[Begin Source document]
The 2008 Peer Review of Australian Development Assistance  [117 p.]  stated that “Performance reporting processes have now been brought together into one coherent system” but it is difficult for the average person, among the vast array of available documents on AusAid and associated websites, to find the coherence.

There probably are guides on the AusAid intranet providing clearer guidance on whether managers should now be reporting on progress towards real results at the Outcome level,  but based on what is easily and publicly available, what results AusAid requires of projects, or what data it requires in support of these – whether it expects reports on completed activities and products, or on genuine results -- remains unclear.


The DANIDA Results Framework


Length: 5 documents, 418 p.
Most useful: Guide to the Logical Framework Approach

It is very difficult to get a comprehensive and updated picture of how DANIDA currently understands the results chain.  The Danida website has what looks like a practical and potentially useful guide to the Logical Framework Approach  [148 p.] but it was produced in 1996, and it remains to be seen if the results chain defined there as

Activities→Outputs→Immediate Objective→Development Objective

is still valid.

The Danida definition of Outputs in this document: “Outputs are the tangible, specific and direct products of activities which largely are within the control of project management”  is, nevertheless, very similar to what the OECD/DAC came up with 6 years later.
[End Source document]
| Exercises to complete |
A. According to the text on development aid results frameworks, in what year was DANIDA's guide to the Logical Framework Approach produced?
B. Shorten the paragraph beginning "There probably are guides on the AusAid intranet" from the text on development aid results frameworks, keeping its main facts.
C. Continue the text on development aid results frameworks from its last sentence.
The material after this point comes from a separate, unrelated source.
[Begin Information supplied]
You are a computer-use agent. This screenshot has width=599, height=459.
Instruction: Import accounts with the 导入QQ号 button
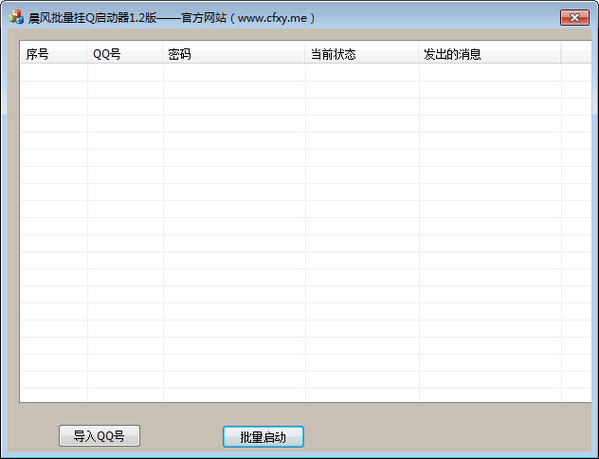coord(99,436)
[End Information supplied]
| Outputs for the tasks |
A. 1996

B. The AusAid intranet may have clearer guidance on reporting progress at the Outcome level. Judging only from what is publicly available, however, it remains unclear what results AusAid requires of projects, what supporting data it wants, and whether it expects reports on completed activities and products or on genuine results.

C.
The examples provided, such as “Awareness campaign about hygiene conducted”, make it clear that outputs are seen as completed activities and products, not changes.  Changes (results),  in the Danida results framework, are at the Objective level statements like “Population has adequate hygiene practices”.

Somewhat ambiguously, the suggestion in the document is that project managers are responsible only for Outputs, not for Objectives, while at the same time project evaluations are to assess whether the logic of the project was valid, and whether the Outputs did contribute to the Objectives.

In this sense, the “results chain” expectation is that a project or programme will eventually report on how its Outputs contributed to Objectives.  The November 2009, DANIDA Analysis of Programme and Project Completion reports 2007-2008 [76 p.], lists in the annexes the format for these reports, and they include an assessment of
“…the extent to which the programme/component has achieved the general objectives as defined in the partner programme document, and discuss the contribution by Danida to achieving the objectives” .
It is the Project and Programme Managers who must do this reporting, so we would expect that this might generate some interest in collecting data not just on Outputs or completed activities but on the Objectives (results).

But in the Ministry of Foreign Affairs Guidelines for Programme Management [87 p.] 2009 version, while there was some passing references to Immediate Objectives in the Template for Semi-Annual and Annual Reports ,  the emphasis is clearly on details about Outputs – or completed activities. [Update: The 2009 version is no longer available, but similar references can be found in the 2011 version of the Guidelines for Programme Management.

The Ministry of Foreign Affairs Grant Administration Guideline Project status report formats for NGOs in 2010 asked for
“..an account of the project objectives, indicators related to objectives, preliminary outcomes and assessment of the potential of the project for realising the project outcomes(s) established.”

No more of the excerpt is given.